Woods snickered playfully: “By the time it takes effect, I may be long gone. As I said, I may be in the buggy and off we go.”
Wood repeatedly explained Tuesday that his right leg, surgically rebuilt in the hours after his high-speed, tumbling car wreck outside Los Angeles in February 2021, aches even more than it did last year in competition, when he sometimes needed to use one of his irons like a cane to walk from shot to shot. At the P.G.A. Championship last May, Woods nearly collapsed into a practice area bunker when he stumbled and lost his balance. He saved himself by using one of his clubs as a support. But not long afterward, after shooting the highest one-round score of his 22 P.G.A. Championship appearances, Woods withdrew from the event.
During his practice round on Tuesday, Woods limped noticeably, especially when ascending Augusta National’s many hills. Walking downhill was no easier. He slowed as if he was worried about his leg buckling and winced periodically.
“I can hit a lot of shots but the difficulty for me is going to be the walking,” he conceded. “I wish it could be easier.”
There was only one moment Tuesday when Woods showed a version of his old bravado.
When asked if some of the favorites at this year’s Masters, like Woods’s good friends Rory McIlroy and Justin Thomas, still view him as a threat to win this week, Woods mostly demurred. Woods is known for tutoring McIlroy and Thomas, neither of whom have won the Masters, in the nuances of the devilish Augusta National layout.
“Well, I don’t know — threat or not — I just think it’s understanding, picking some guys’ brains and figuring out what they need to do to win this tournament,” he said.
Woods said he was schooled similarly by Couples, Arnold Palmer and Jack Nicklaus.
“That’s what this tournament allows us to do, to pass on knowledge and gain knowledge from the past and apply it,” he said.
But the original question lingered. Woods paused.
“Whether I’m a threat to them or not, who knows?” Woods said with maybe the slightest impish expression. “People probably didn’t think I was a threat in 2019 either, but it kind of turned out OK.”
In 2019, 11 years after his last major championship victory, Woods won his fifth Masters title.
It is a memory, along with so many others in Woods’s nearly 30 years as a public figure, that has kept sports fans flocking to watch him play.
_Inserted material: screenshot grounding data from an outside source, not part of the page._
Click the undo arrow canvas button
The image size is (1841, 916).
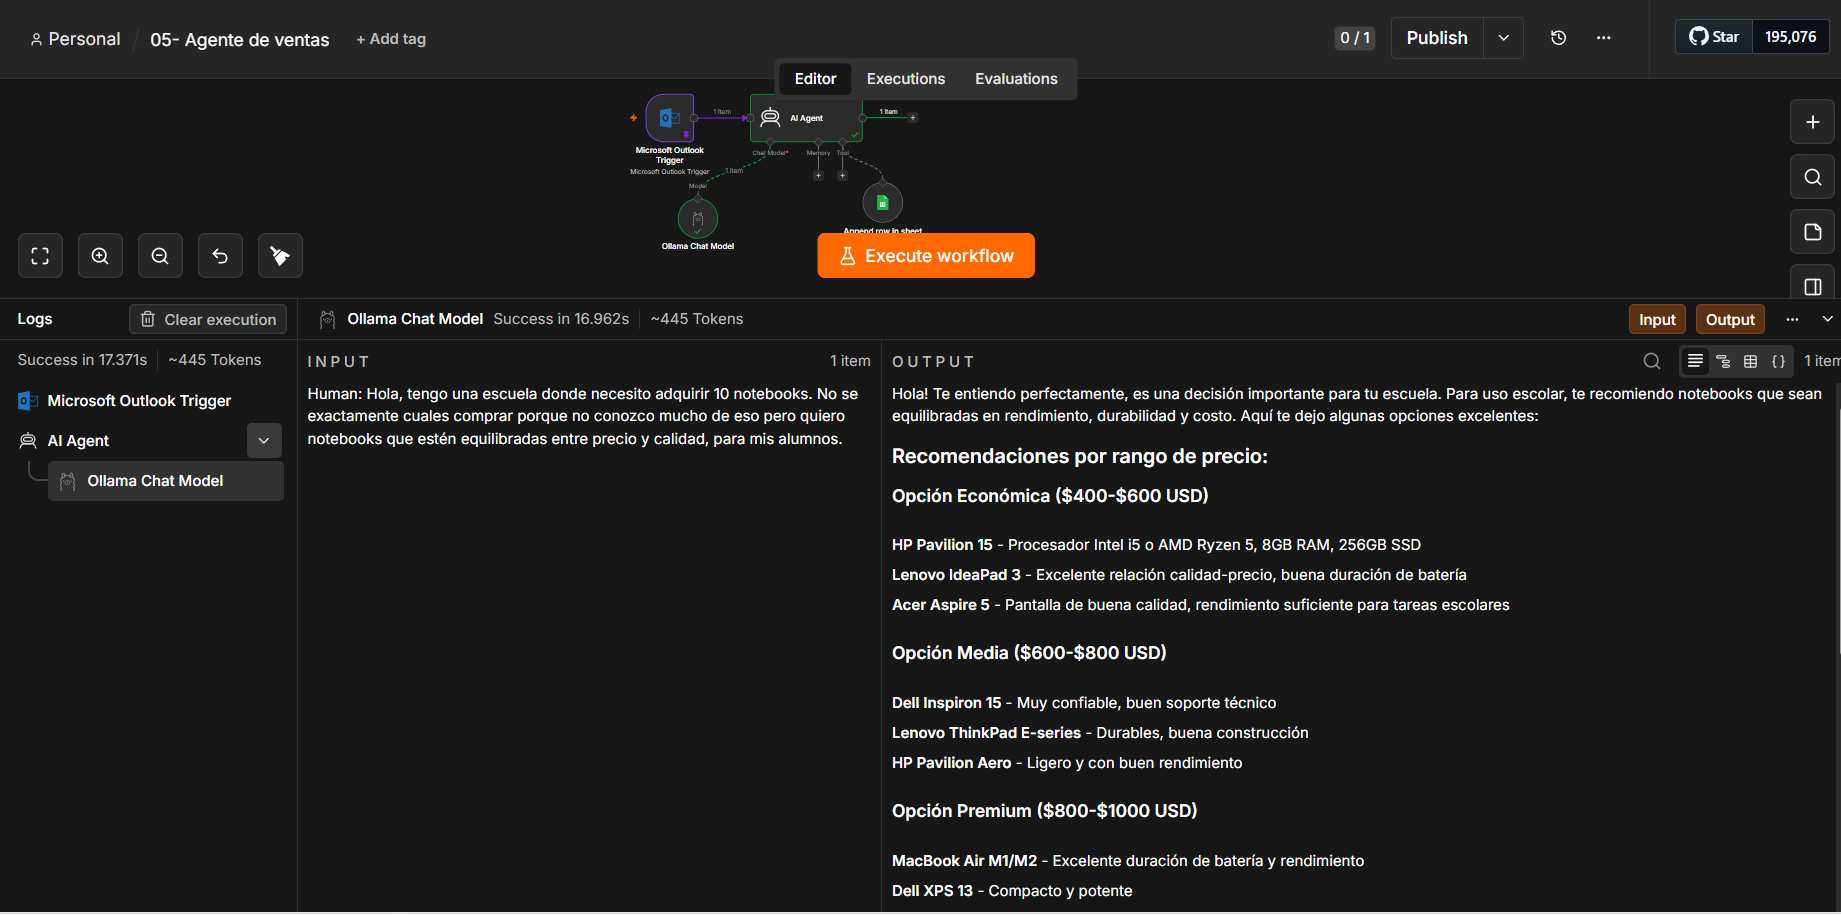coord(220,256)
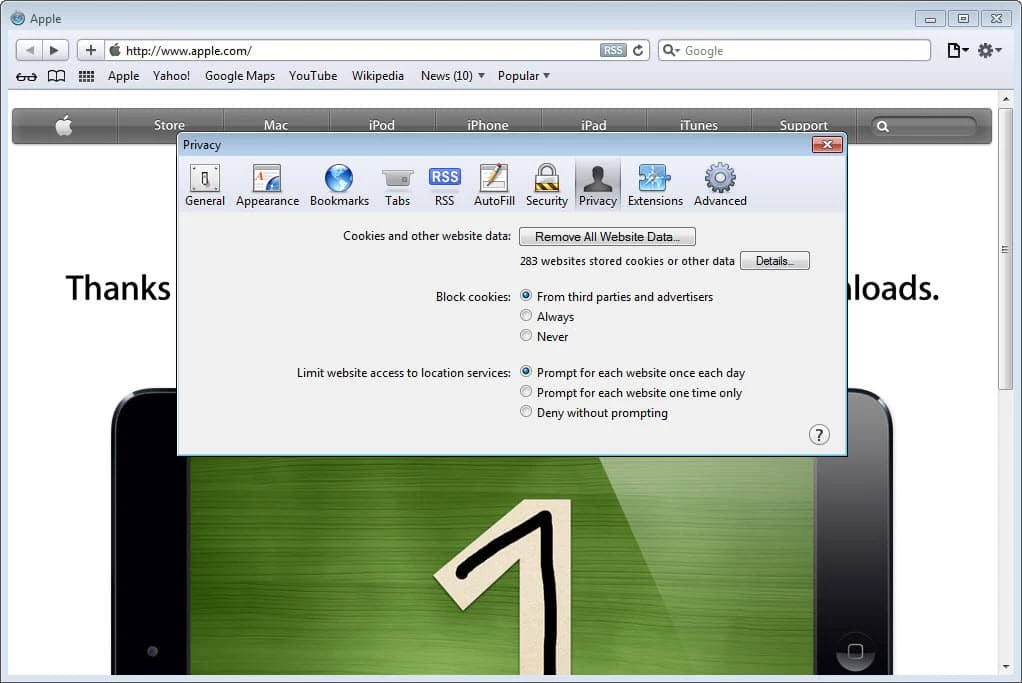This screenshot has width=1022, height=683.
Task: Open the Bookmarks preferences pane
Action: 339,185
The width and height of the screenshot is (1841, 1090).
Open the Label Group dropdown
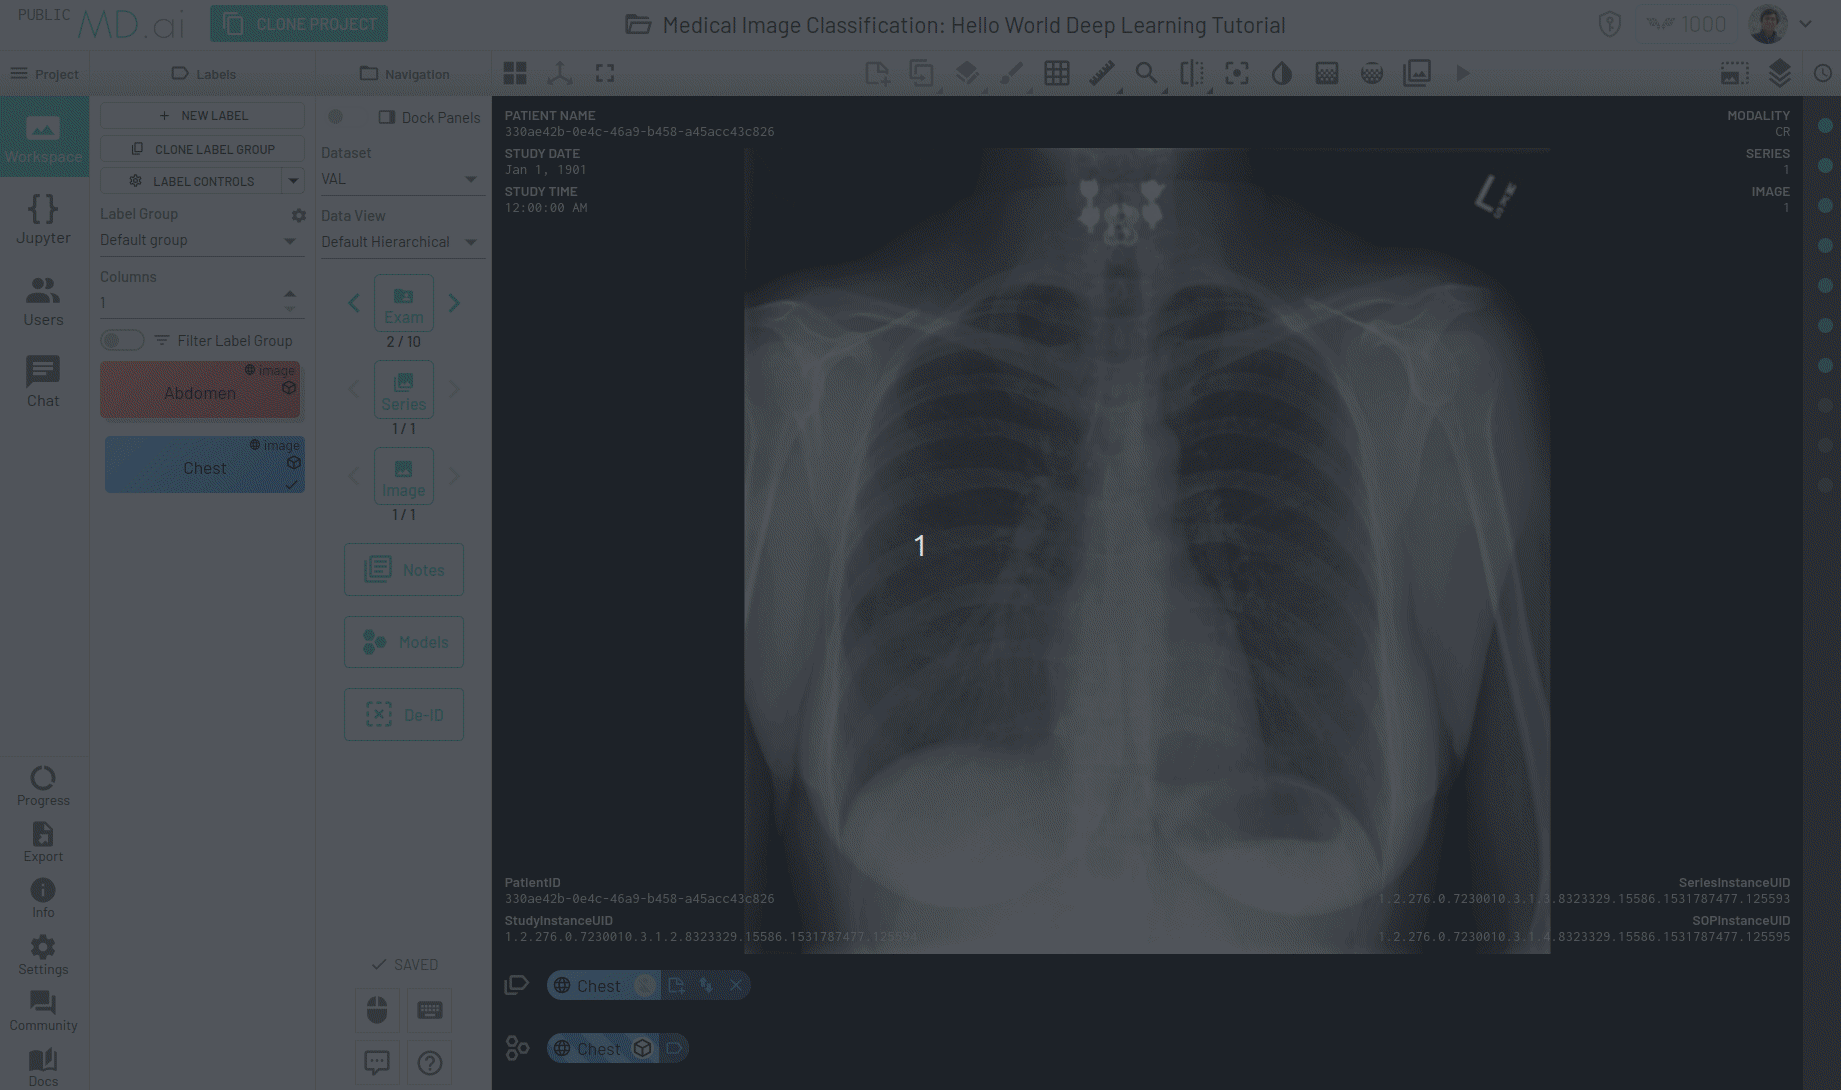(200, 240)
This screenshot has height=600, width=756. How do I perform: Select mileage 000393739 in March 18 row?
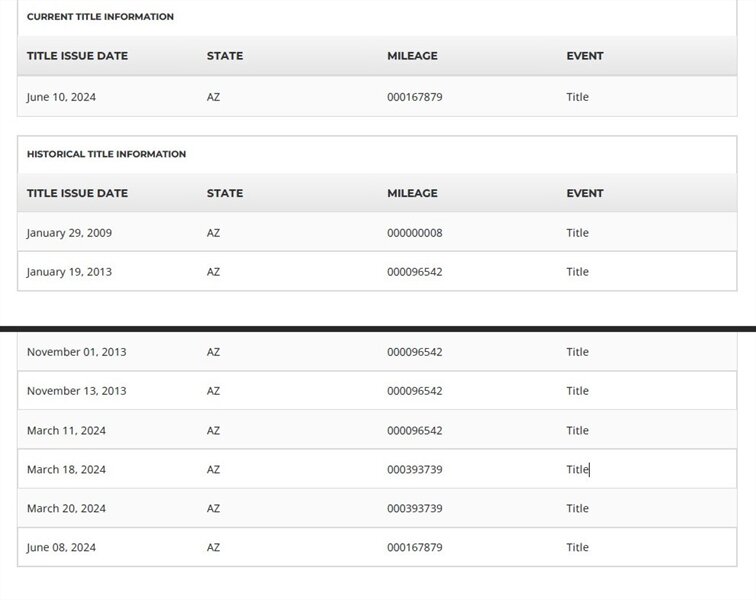pos(414,470)
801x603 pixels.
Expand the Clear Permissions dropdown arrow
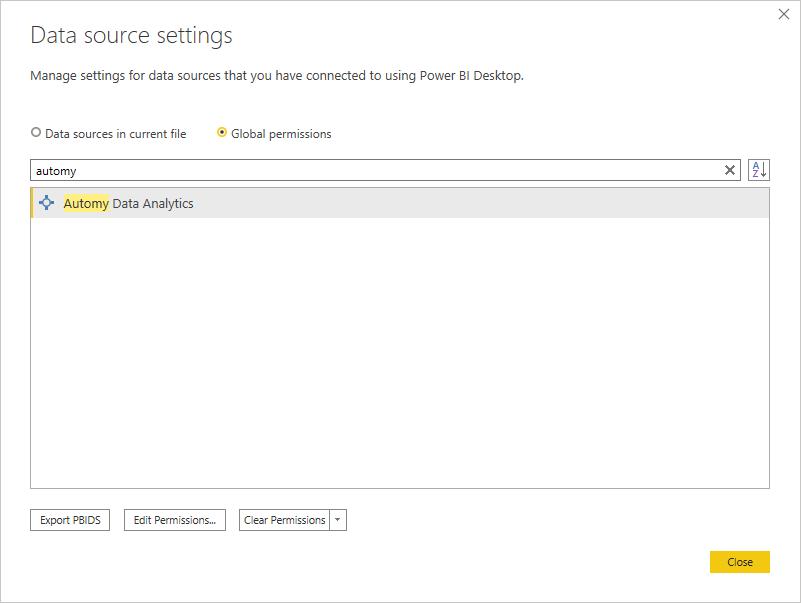pyautogui.click(x=338, y=520)
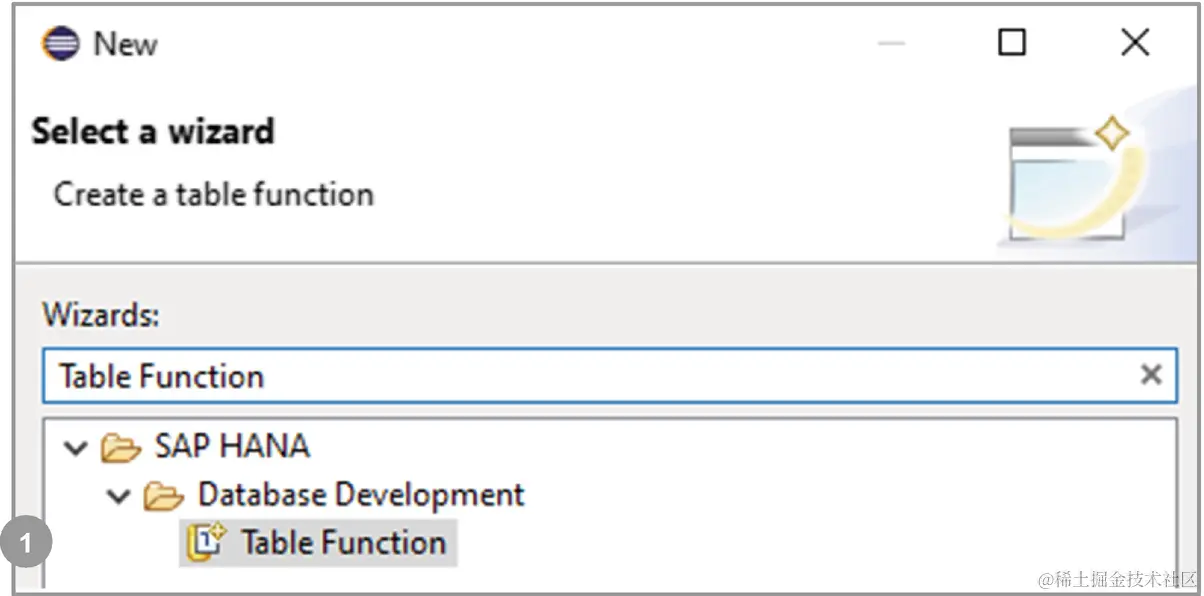
Task: Click the Eclipse logo in the title bar
Action: pyautogui.click(x=60, y=44)
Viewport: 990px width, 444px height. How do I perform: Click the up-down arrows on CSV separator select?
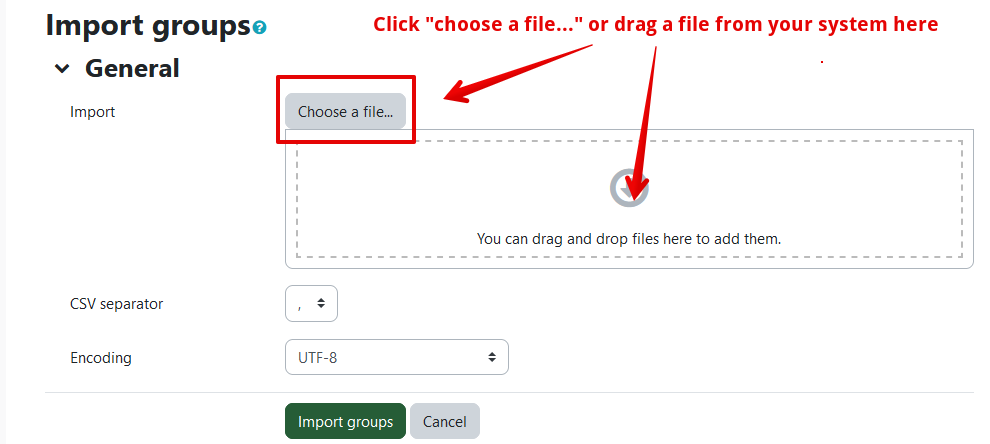click(321, 303)
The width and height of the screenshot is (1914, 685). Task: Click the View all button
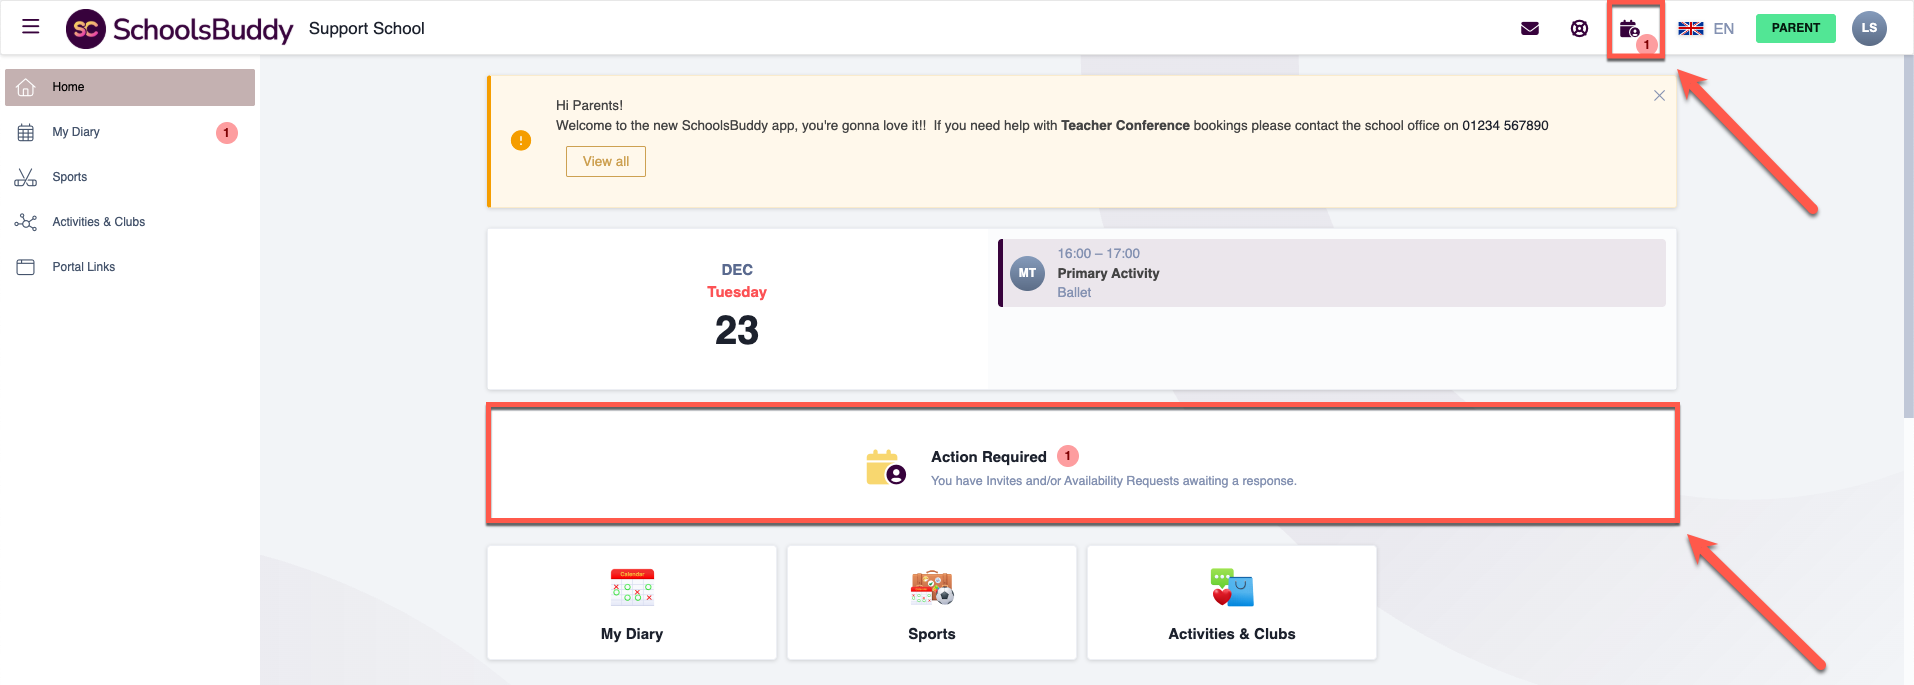(606, 161)
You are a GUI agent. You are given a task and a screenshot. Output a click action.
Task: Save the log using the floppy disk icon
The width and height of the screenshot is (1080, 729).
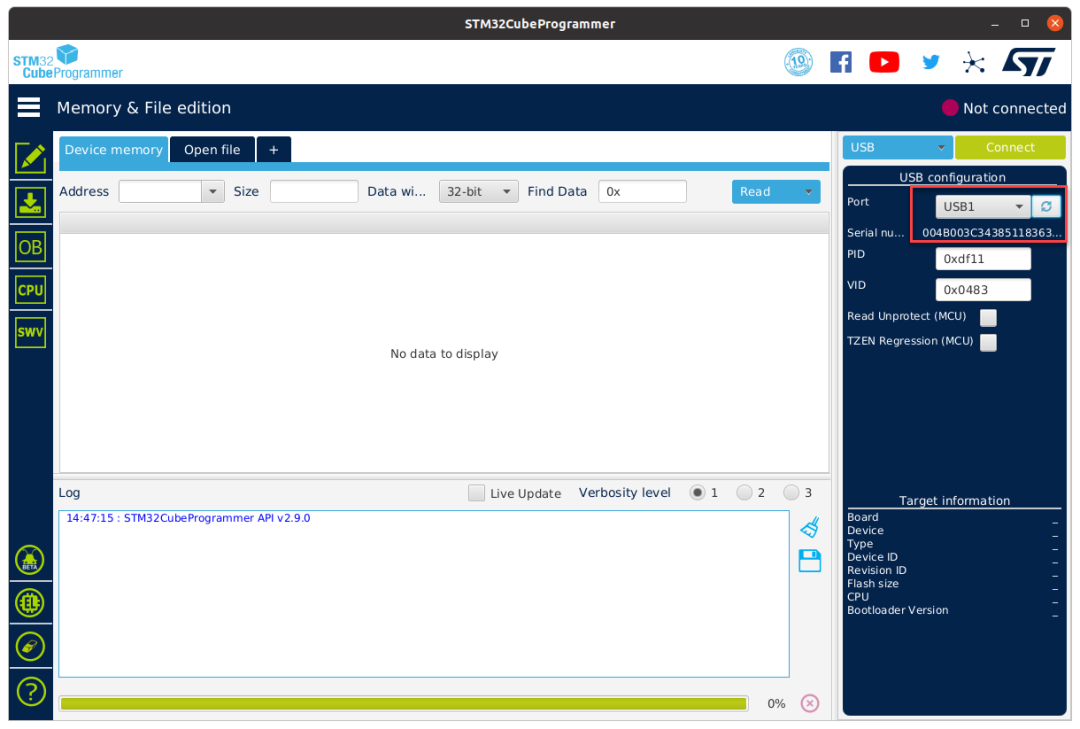tap(809, 560)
It was no different late Tuesday morning as Woods, who spent a long stretch as the world’s most famous athlete, played the final hole of his practice round.
The ninth green at Augusta National, on a hilltop in front of the sprawling clubhouse, was surrounded by only a smattering of fans as Woods hit his last tee shot of the day 460 yards away. But suddenly, like passengers disembarking from a vast caravan of buses, a horde of fans appeared from around a bend in the course and began to clamber up the steep hill from the ninth fairway to the putting surface.
Within minutes, the crowd enveloping the green was a dozen deep. Applause erupted when Woods’s second shot from about 160 yards landed safely about 15 feet from the hole. As Woods walked, or limped, toward the green, people pushed against the ropes restraining the gallery in an effort, it seemed, just to be closer to him. Adults held children on their shoulders so they could see above the throng, while others stood on their tiptoes.
Once reaching the green, Woods was cheered but as soon as he began to practice his putting from various spots, the congregation fell silent. Woods’s putter making contact with his golf ball could be heard in the quiet from 75 feet away.
Finally, when finished, Woods doffed his hat and raised it above his head as an ovation erupted all around him.
He smiled.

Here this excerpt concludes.